La Ley de Derechos Electorales ha sido históricamente un escudo contra la discriminación en el sistema electoral estadounidense. Sin embargo, una reciente decisión de la Corte Suprema ha debilitado su aplicación, dejando a gobiernos locales y estatales —desde ayuntamientos hasta comisiones de condado— con mayor libertad para ignorar los derechos de voto de las minorías.

La sentencia, emitida el pasado miércoles, afecta directamente a la Sección 2 de la ley, que permitía a votantes de minorías impugnar mapas electorales y normas que reducían su poder de voto. Hasta ahora, estos casos ya eran difíciles de ganar, pero la nueva interpretación judicial eleva aún más el listón para los demandantes.

Según Michael Li, experto del Brennan Center for Justice, la decisión podría desencadenar una ola de rediseños de distritos en consejos municipales, comisiones de condado y juntas escolares. «Muchos dirán: *ahora podemos hacer lo que queramos*», advirtió en declaraciones a Axios.

Un retroceso histórico en la representación política

La Ley de Derechos Electorales logró avances significativos en las décadas de 1970 y 1980, forzando a jurisdicciones a abandonar sistemas electorales at-large (votos en toda la ciudad o condado) que marginaban a las comunidades afroamericanas e hispanas. Sin embargo, la sentencia abre la puerta a que estos mecanismos regresen, eliminando la representación de minorías en cargos locales y estatales.

Press Robinson, demandante en un caso que llevó a crear un segundo distrito con mayoría afroamericana en Louisiana, lamentó que la decisión devuelve al país a «una época en la que la esclavitud era legal, pero sin voluntad de avanzar».

Por su parte, Charles Taylor, director de la NAACP en Mississippi, calificó la sentencia como una «traición a los votantes negros» con consecuencias «en todos los niveles del sistema político».

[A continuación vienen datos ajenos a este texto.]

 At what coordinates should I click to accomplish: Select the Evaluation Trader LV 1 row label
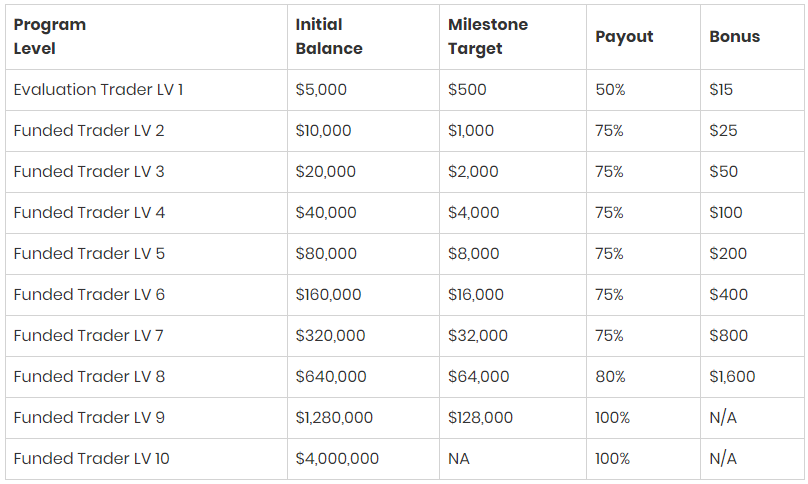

Consecuencias inmediatas y futuras

En Mississippi, los legisladores estatales se reúnen en 21 días para revisar los distritos del Tribunal Supremo estatal, uno de los cuales un juez federal ya había declarado ilegal por violar la Ley de Derechos Electorales. Mientras, en otros estados, el rediseño de distritos para las elecciones de 2026 podría retrasarse, pero Michael McDonald, profesor de Ciencias Políticas en la Universidad de Florida, anticipa «una nueva ronda de redistribuciones que reducirán drásticamente la representación racial» tras el Censo de 2030.

Esta situación aumenta la presión sobre los candidatos demócratas en las elecciones actuales, ya que podrían bloquear futuros planes de redistribución si ganan las gobernaciones. «No es una pendiente resbaladiza, es un precipicio», sentenció Taylor.

El impacto en las elecciones locales

La sentencia no solo afecta a las minorías, sino que reconfigura el panorama político en ciudades y condados. Gobiernos locales podrían priorizar intereses partidistas o proteger a los incumbentes, marginando aún más a las comunidades históricamente excluidas. La pérdida de herramientas legales para impugnar estas prácticas deja a los votantes en una posición de mayor vulnerabilidad.

Los expertos coinciden en que, aunque el efecto inmediato no será uniforme, el mensaje es claro: las protecciones contra la discriminación electoral ya no son una prioridad en el sistema judicial estadounidense.